Staff makes recommendations on all projects that come before the City Council. A City Council Member’s decisions involve an assessment of Staff’s competence and whether a project yields maximum benefit to the residents of Culver City. However, Mr. Small knows that Staff and project sponsors will determine CCF’s success or failure. If he does not wish to compromise CCF’s future, his decisions must not offend Staff and the project sponsors.
By December 2019—as Mr. Small was “making arrangements for the public launch of CCF”—Mr. Small began ignoring Staff’s improprieties. During his 2016 campaign, he came to our home to address our neighbors. We had two issues of concern; one was Culver City’s need for an effective fraud, waste, and abuse program and associated hotline (FWA Program/Hotline). He agreed with our assessment and said he was totally committed to support it. We believed him. Several of us contributed to his campaign and worked diligently to secure his election. At the June 12, 2019 Financial Advisory Committee meeting—when Staff committed to implement fully the effective FWA Program/Hotline under discussion—Mr. Small graciously “thanked everyone for their wok [sic] … and [expressed] appreciation to the Greenbergs for their advocacy.” Three months later, at the September 9, 2019 City Council Meeting, Council Member Small reiterated his pleasure with the FWA Program/Hotline and voted to fully implement it. Shortly thereafter, Staff failed and, thus, refused to fulfill its commitment. In November 2019, I alerted Mr. Small to Staff’s recalcitrance. To our astonishment, Mr. Small—co-Chairperson of the Ad-Hoc Subcommittee on Internal Controls and member of the City Council—totally ignored us and intentionally overlooked Staff’s wrongdoing. He has continued to do so.

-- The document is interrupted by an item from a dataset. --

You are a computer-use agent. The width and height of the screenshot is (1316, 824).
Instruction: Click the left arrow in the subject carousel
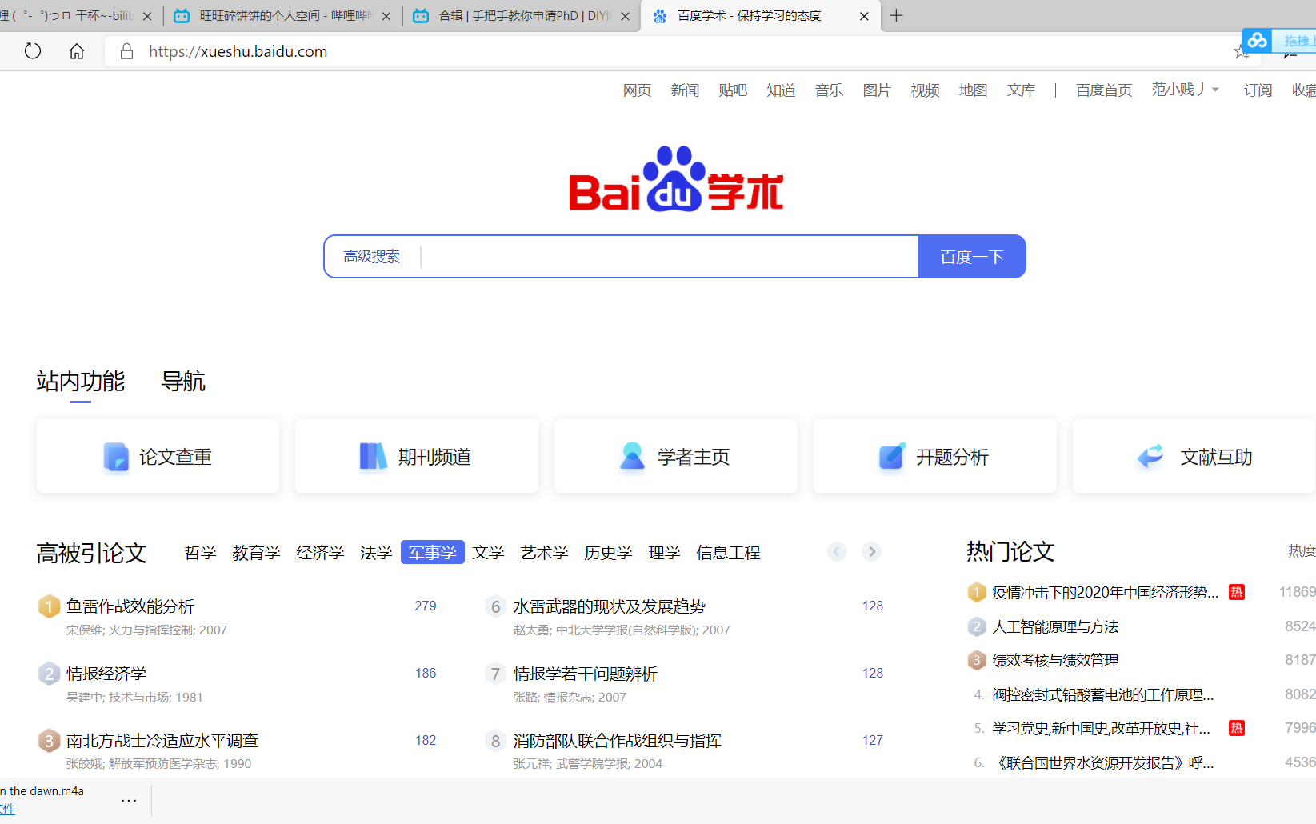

Don’t look to City Attorney Carol Schwab for advice on this matter. The May 17, 2015 City Council Minutes reflect the City Attorney’s approach to conflicts of interest and bias: “Carol Schwab, City Attorney, discussed instances where a conflict of interest arises; the appearance of bias; and she clarified that it is up to the individual Councilmember to make the decision.” The City Attorney is willing to sit silently when untrained City Council Members make far-reaching decisions involving ethics. It appears that, while being rewarded with the big bucks from Culver City, she believes that City Council Members can do no wrong. One might suspect that Ms. Schwab attended the Kenneth Lay (Enron) School of Ethics.
Don’t look to the four other City Council Members to remove Mr. Small from office. They know that Council Member Small—CEO of soon-to-be-power-player CCF—might have cushy opportunities for them at CCF. Someone called it a revolving door. Others might label it a swamp. Will the see-nothing, say-nothing, do-nothing code-of-silence cultural of Culver City government ever change?
For all the aforesaid reasons, Mr. Small, please salvage your legacy and do the ethical thing—immediately resign. It is “how to best to serve Culver City in the near … term.” Then, we will wish you well.